New Gene Insights May Explain Ovarian Cancer in Absence of BRCA Mutations

New Gene Insights May Explain Ovarian Cancer in Absence of BRCA Mutations

A gene previously thought to contribute to ovarian cancer by disrupting the well-known BRCA genes, is driving cancer growth independently of the other factors, new research shows.

The discovery is important, as it may explain cases of ovarian and breast cancer where the BRCA genes are normal. New understanding of how the gene, called EMSY, drives cancer development also may lead to novel treatments for women who get ovarian cancer not linked to BRCA.

The study, “The EMSY threonine 207 phospho-site is required for EMSY-driven suppression of DNA damage repair,” was published in the journal Oncotarget.

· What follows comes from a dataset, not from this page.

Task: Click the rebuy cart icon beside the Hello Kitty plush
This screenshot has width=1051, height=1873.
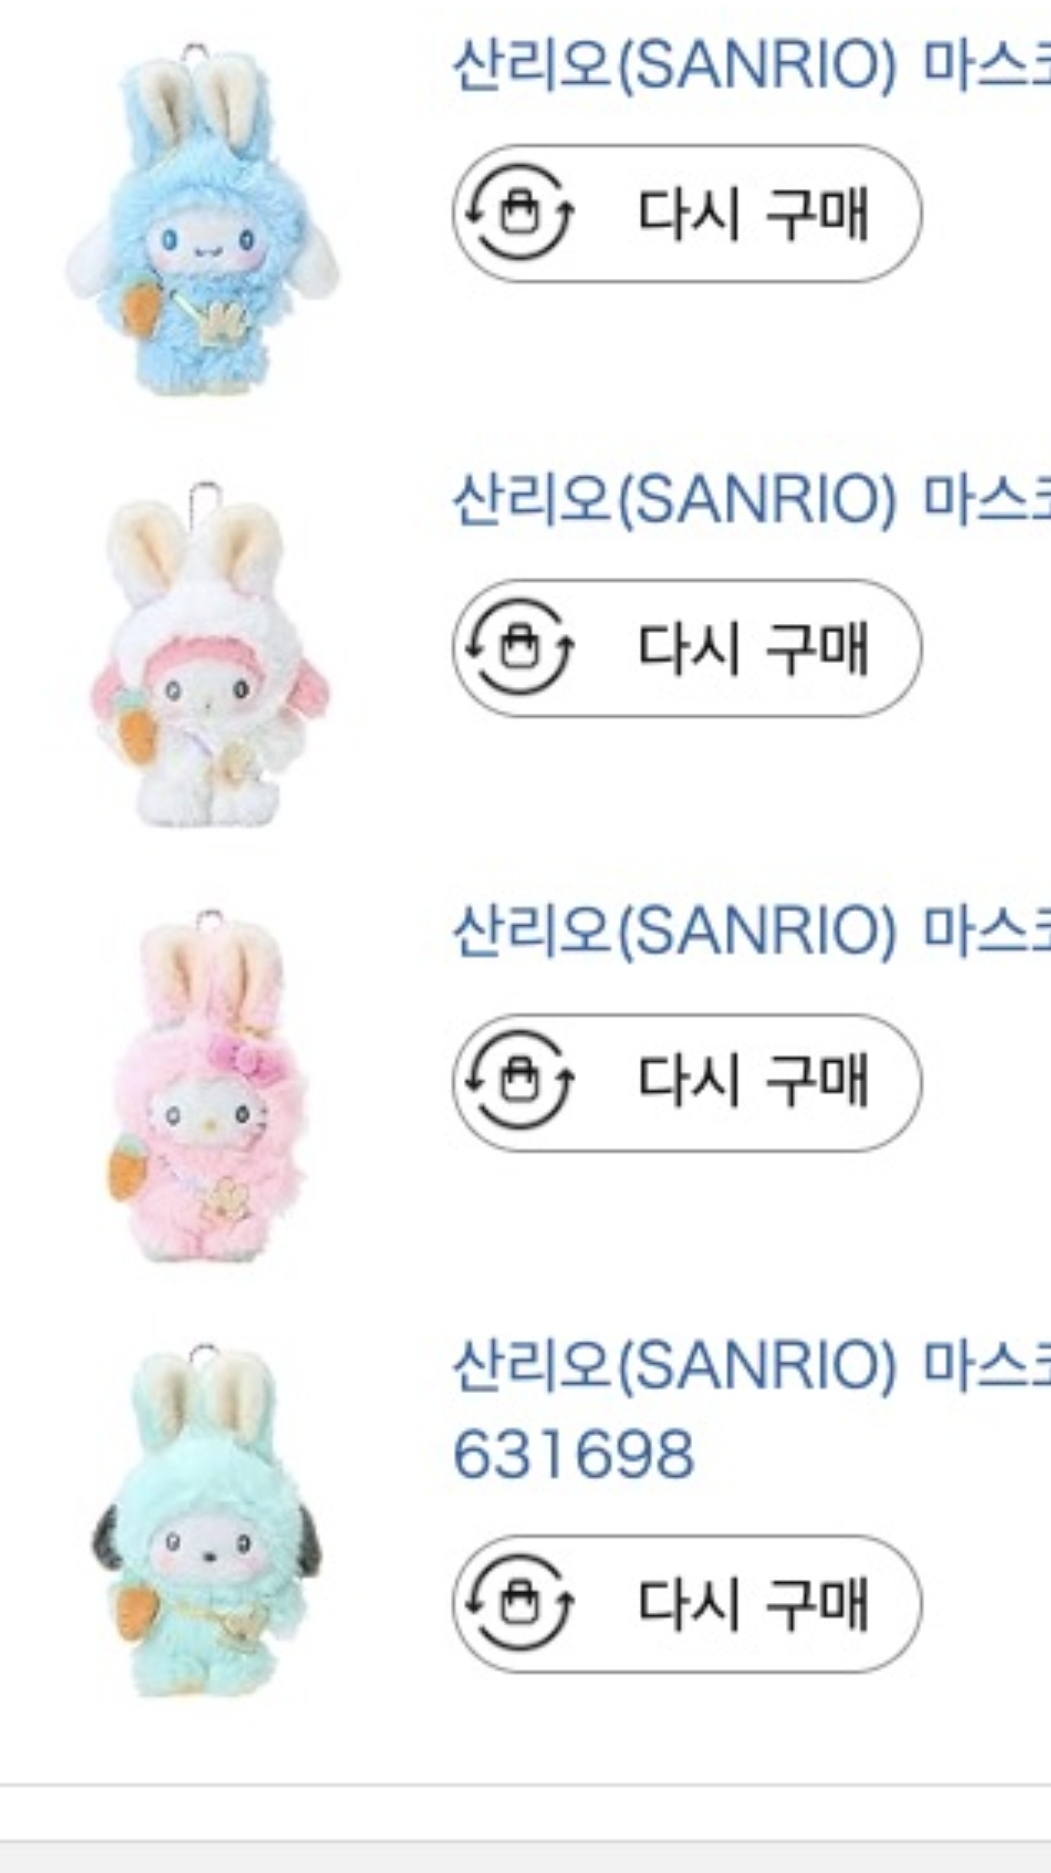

“Now that we know exactly how changes in EMSY spur cancer cell growth, we can start to design therapies to specifically target that activity and hopefully stop it,” said Douglas Levine, MD, the senior study author, in a press release. Levine is the director of the Division of Gynecologic Oncology at the Perlmutter Cancer Center at the NYU Langone Medical Center.

Up to now, researchers thought that EMSYs part in cancer formation was in suppressing the actions of BRCA2. But the research showed it also could trigger cancer-forming activity when not acting on the known cancer villain.

Just as the BRCA genes, EMSY codes for a protein involved in the repair of DNA. When EMSY becomes abnormally active, it blocks the repair processes. This causes the DNA strands in a cell to start accumulating damage, which leads to cancer.

“This work also suggests that treatments that work for patients with BRCA1 or BRCA2 mutations might also be effective against EMSY-driven cancers because the disease mechanism is similar,” says first study author Petar Jelinic, PhD, a research assistant professor at NYU Langone. “The best way to go rapidly from bench to bedside is to find new ways to use existing treatments.”

The team also identified two key steps in the abnormal function of EMSY. First, the gene became abnormally active, producing more protein than normal. Then, the team found an enzyme places a chemical tag at a specific site in the protein, but only when there is too much of it. Together, these steps turn EMSY into an effective DNA repair suppressor.